Les essais cliniques qui évaluent l’efficacité de la première génération des vaccins à ADN seront terminés dans plus de dix ans. Que ces premiers vaccins soient ou non commercialisés, ils éclaireront les mécanismes fondamentaux de l’immunité et serviront à la conception de vaccins de deuxième génération, plus efficaces.

Aujourd’hui, les immunologistes ignorent quels sont les meilleurs composants immunitaires contre les divers agents pathogènes et comment activer ces composants. Toutefois, les nombreux vaccins génétiques testés sur de petits animaux devraient rapidement donner les informations nécessaires à la conception de vaccins efficaces.

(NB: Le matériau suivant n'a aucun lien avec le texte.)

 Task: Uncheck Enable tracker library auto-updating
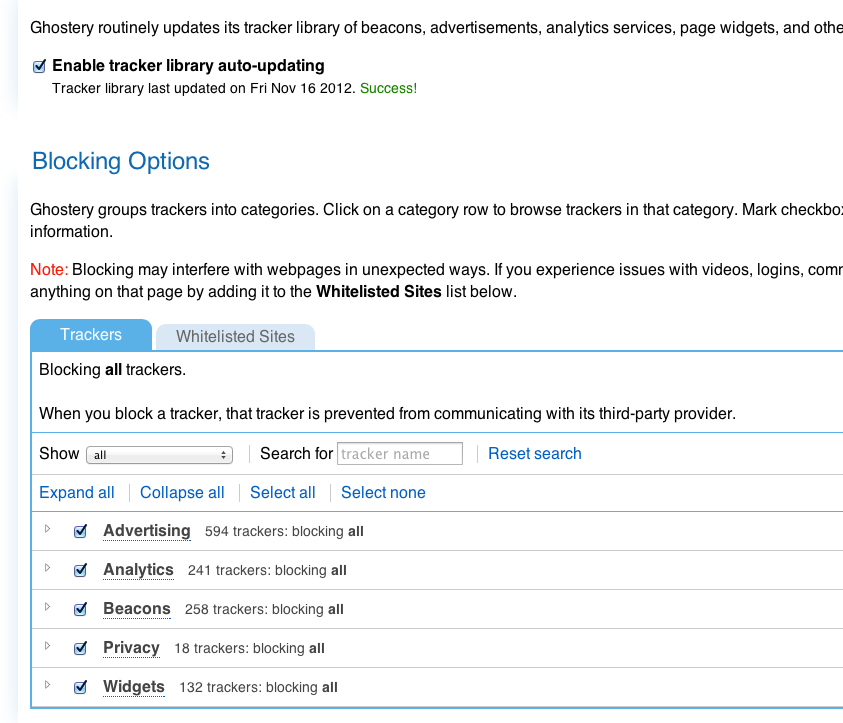pos(40,66)
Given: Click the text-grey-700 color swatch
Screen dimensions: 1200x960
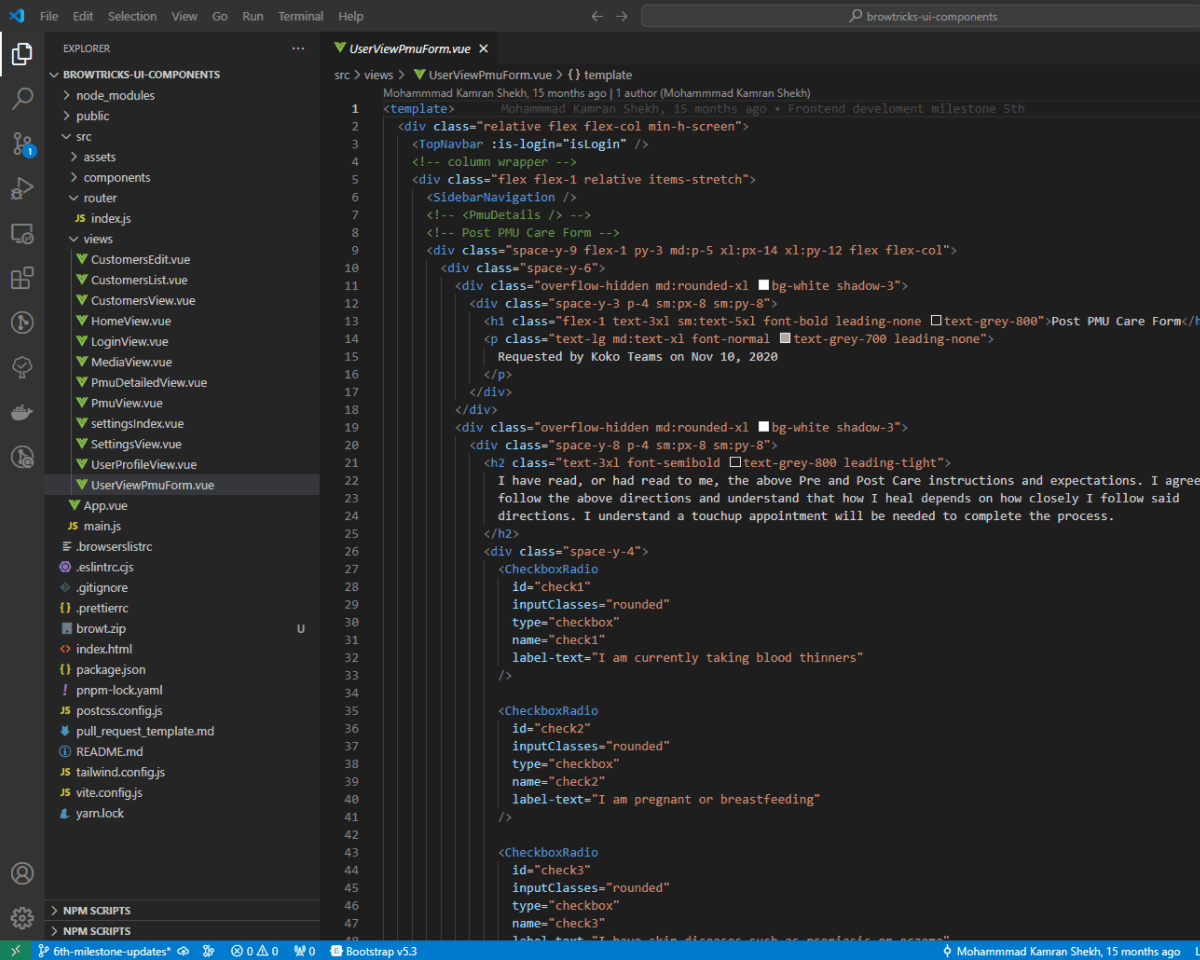Looking at the screenshot, I should (x=785, y=339).
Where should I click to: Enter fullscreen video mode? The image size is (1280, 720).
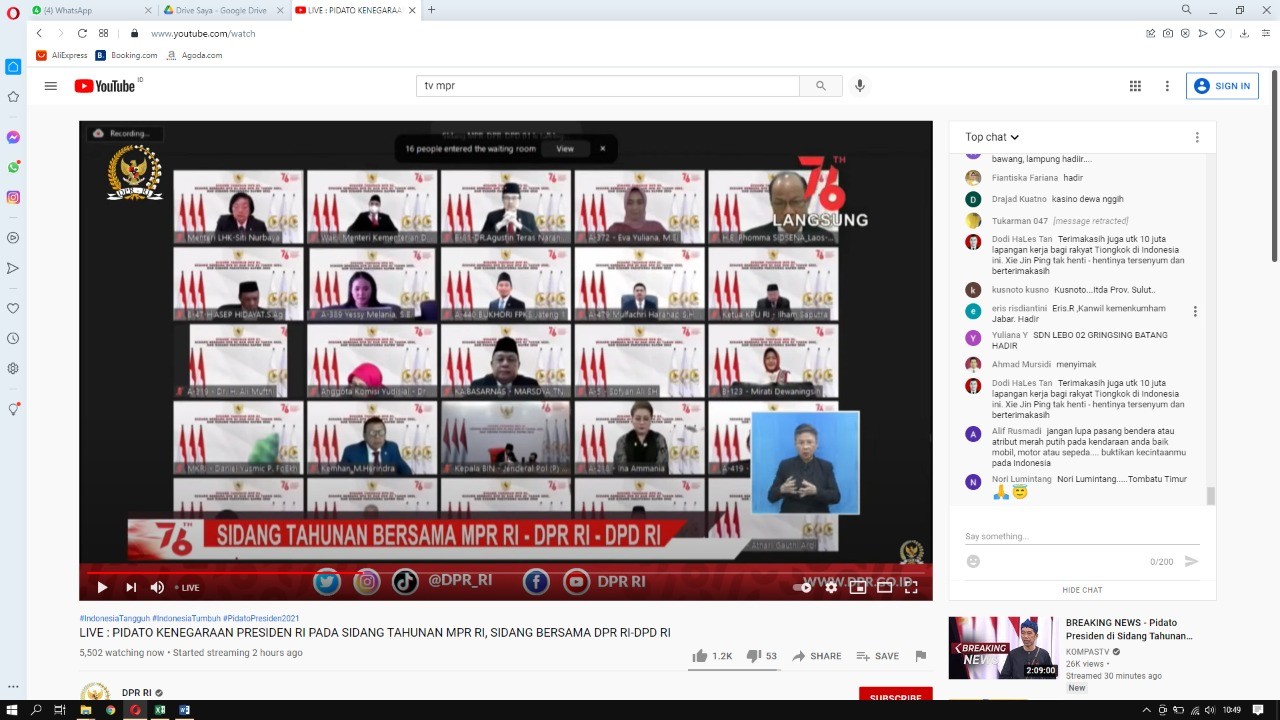pyautogui.click(x=911, y=587)
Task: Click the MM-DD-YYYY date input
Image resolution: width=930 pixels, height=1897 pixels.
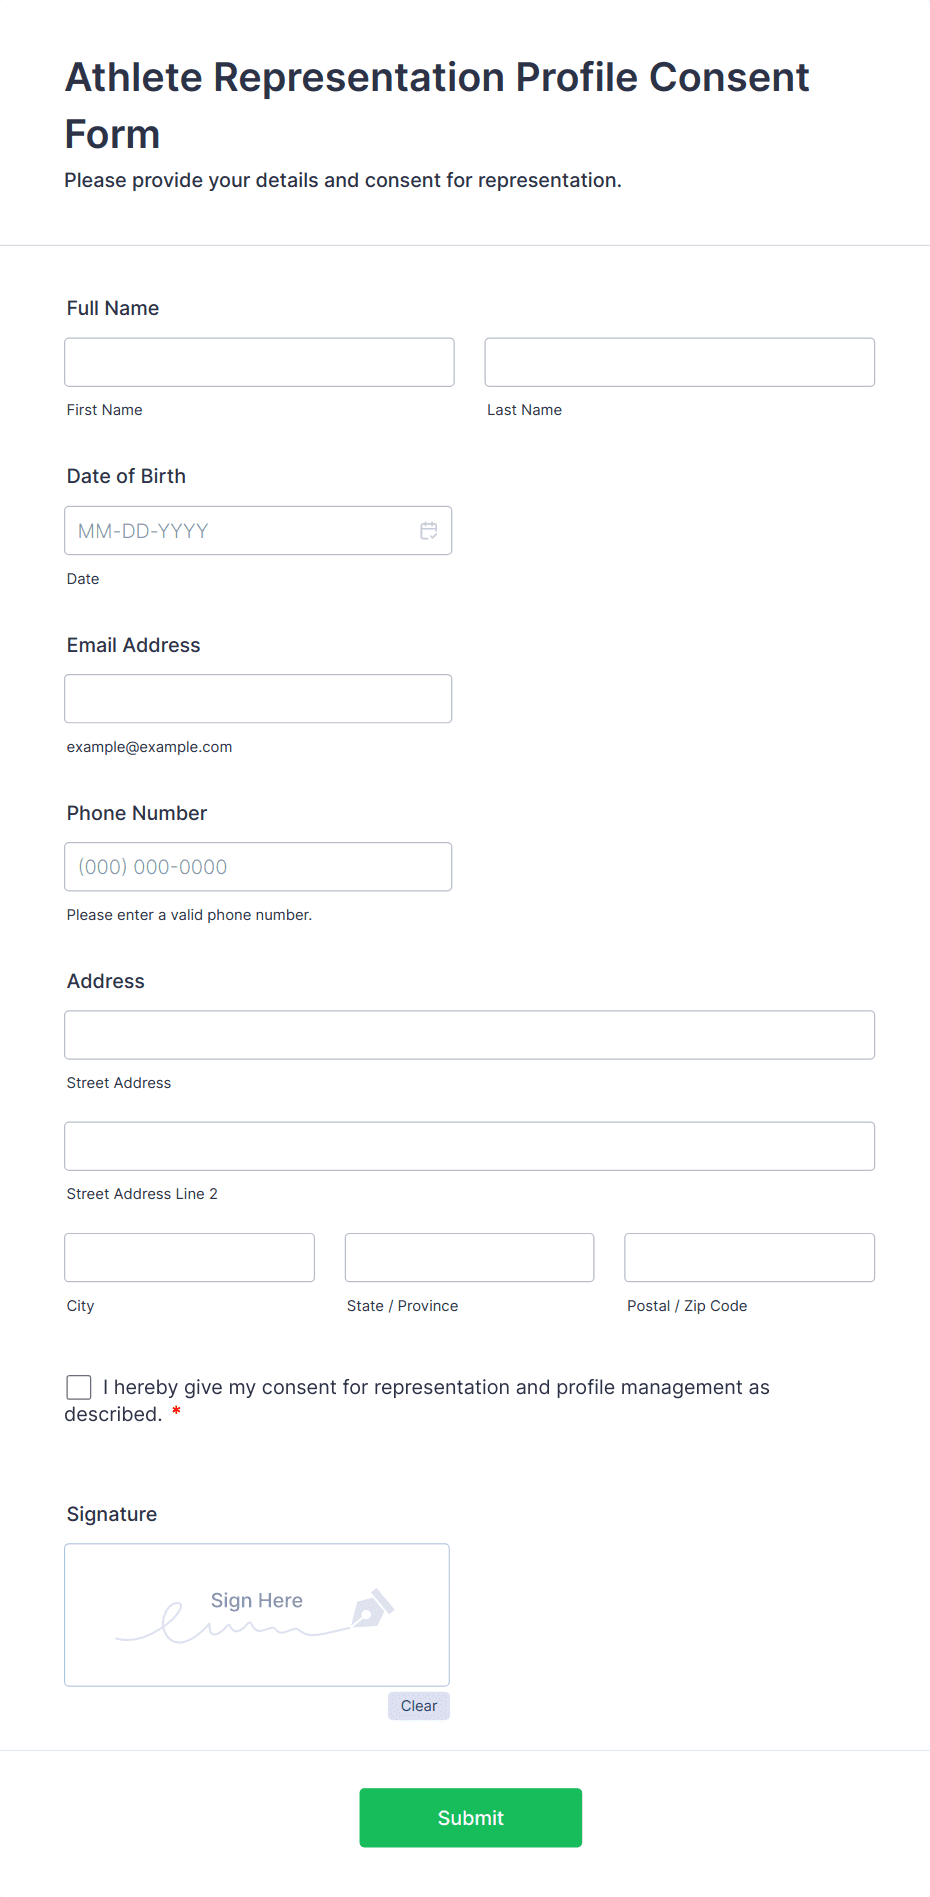Action: pos(240,531)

En préparation de ces études, des biologistes créent des « banques de gènes d’agents pathogènes », composées de nombreux plasmides portant chacun un gène. On prévoit d’administrer à des animaux de laboratoire des groupes de tels plasmides, avant d’infecter les animaux vaccinés par les agents pathogènes vivants. On identifiera le lot le plus efficace, puis on le subdivisera, et l’on répétera les tests jusqu’à l’obtention du mélange d’antigènes le plus efficace.

Lorsque les mécanismes immunitaires de l’organisme face aux divers agents pathogènes seront ainsi élucidés, les immunologistes concevront des vaccins qui provoqueront des réactions précises. La rationalisation de la mise au point des vaccins génétiques autorisera probablement de nouvelles thérapies immunitaires contre le cancer et contre de nombreuses infections aujourd’hui incurables.